The new Congress is unlikely to eliminate the filibuster or invite Puerto Rico or the District of Columbia to become a state. Rhetoric around these possibilities picked up in Fall 2020 when it appeared Democrats might have gained substantial majorities in both chambers. That is not the case now. Thin majorities in the House and Senate make action on these items very unlikely, in our view.

 

[1] Emily Stewart, “Biden is already plotting the path forward on more stimulus” Vox.com, December 22, 2020. Available at: https://www.vox.com/policy-and-politics/2020/12/22/22195174/stimulus-bill-covid-joe-biden.

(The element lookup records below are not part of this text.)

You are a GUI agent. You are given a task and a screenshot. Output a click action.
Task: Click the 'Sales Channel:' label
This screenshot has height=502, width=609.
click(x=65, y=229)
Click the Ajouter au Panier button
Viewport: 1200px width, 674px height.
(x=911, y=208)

[2] Jared Walczak, “How the HEROES Act Would Allocate State and Local Aid for Coronavirus Relief,” Tax Foundation, May 12, 2020. Available at: https://taxfoundation.org/heroes-act-state-local-aid/,

[3] Breckinridge analysis of U.S. Census data through Q3-20.

[4] Ballotpedia.com.

[5] Note that Congress can pass only one budget reconciliation bill per budget resolution; to our knowledge reconciliation has never been used more than once in a year. Dylan Matthews, “Budget reconciliation explained,” Vox.com, November 23, 2016. Available at: https://www.vox.com/policy-and-politics/2016/11/23/13709518/budget-reconciliation-explained.

[6] Note that ending the cap on the SALT deduction should lower effective marginal tax rates for the very highest income taxpayers. However, the Biden administration may not propose a straightforward removal of the cap. Biden’s various tax proposals include capping the value of deductions at a 28% rate, a policy which could nullify removal of the SALT deduction cap for some taxpayers.

[7] https://joebiden.com/infrastructure-plan/

[8] Gerald Seib, “What Might Unite a Divided Washington Behind Joe Biden? Unsexy Infrastructure,” Wall Street Journal, December 7, 2020.

[9] Bond Buyer data.

[10] Section 90101 of the Moving Forward Act and see: S. 4203 of 2020.

[11] Brian Tumulty, “House Democrats propose reinstating BABs, advance refundings,” The Bond Buyer, January 29, 2020.